California has its own marketing order for milk and dairy products, but dairy farmers are not happy with the state’s program, and are appealing to the U.S. Department of Agriculture to be federally regulated. At issue are the different prices set by the state and federal programs, particularly for cheese production, which has seen higher minimum prices under the federal program over the past several years due to differences in how the state and federal programs value whey. The proposal issued by the California dairy farmers calls for an all-milk price nearly 7 percent higher than the current price – and would increase annual producer revenue by $700 million a year, according to the USDA.

This does not sit well with the milk processors who produce cheese and other dairy products and who stand to pay more under the proposal. And it will not sit well with consumers when those price increases are passed along to them.

Such government intervention in price competition was not always tolerated, but in its 1934 Nebbia v. New York ruling, the U.S. Supreme Court upheld, 5-4, a state law used to convict a grocer of selling two bottles of milk for less than the minimum 9 cents per quart, as determined by the state’s Milk Control Board.

In a scathing dissent, Justice James C. McReynolds wrote: “The Legislature cannot lawfully destroy guaranteed rights of one man with the prime purpose of enriching another, even if for the moment this may seem advantageous to the public. And the adoption of any ‘concept of jurisprudence’ which permits facile disregard of the Constitution as long interpreted and respected will inevitably lead to its destruction. Then, all rights will be subject to the caprice of the hour; government by stable laws will pass.”

Those who have attempted to buck the system are quickly put down. Hein Hettinga became a very successful dairy farmer by producing and bottling his own milk, essentially cutting out the middleman used by farmers in the marketing program.

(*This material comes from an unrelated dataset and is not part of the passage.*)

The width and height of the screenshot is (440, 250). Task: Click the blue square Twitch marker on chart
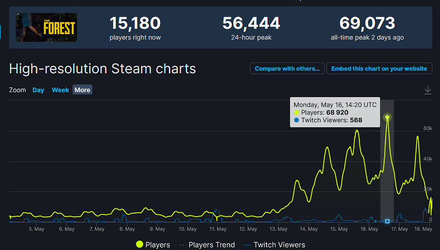(x=387, y=221)
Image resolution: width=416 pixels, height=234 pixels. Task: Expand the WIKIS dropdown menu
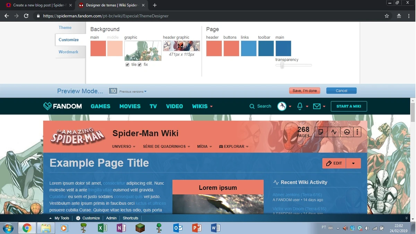click(202, 106)
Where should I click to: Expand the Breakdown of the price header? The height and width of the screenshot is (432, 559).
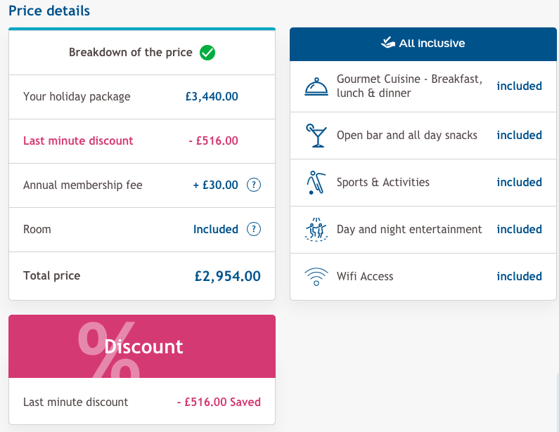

The Agricultural Marketing Agreement Act of 1937 had carved out an exemption for milk handlers, primarily to preserve mom-and-pop dairies. Hettinga, however, became so successful that he began supplying retailers like Sam’s Club and Costco, which were able to sell the milk at up to a 50 percent discount, compared with places supplied with milk at the federally mandated prices. When he challenged the market share of the larger dairies, however, the hammer came down swiftly, and the large dairy interests got Congress to pass the Milk Regulatory Equity Act of 2005, intended specifically to prevent Hettinga from offering his milk for cheaper prices.

We still like to think of the United States as a capitalist, free-market nation. But the truth is that the legacy of the New Deal, and numerous other market interventions since then, has taken us far down the road to fascism or socialism.

Most consumers do not realize how much more they pay for a gallon of milk or a cup of yogurt because of government interventions. The Nebbia and Hettinga cases remind us, however, how capitalism rewards both the consumer and the innovative or efficient producer – if only we will throw off the chains of government intrusions.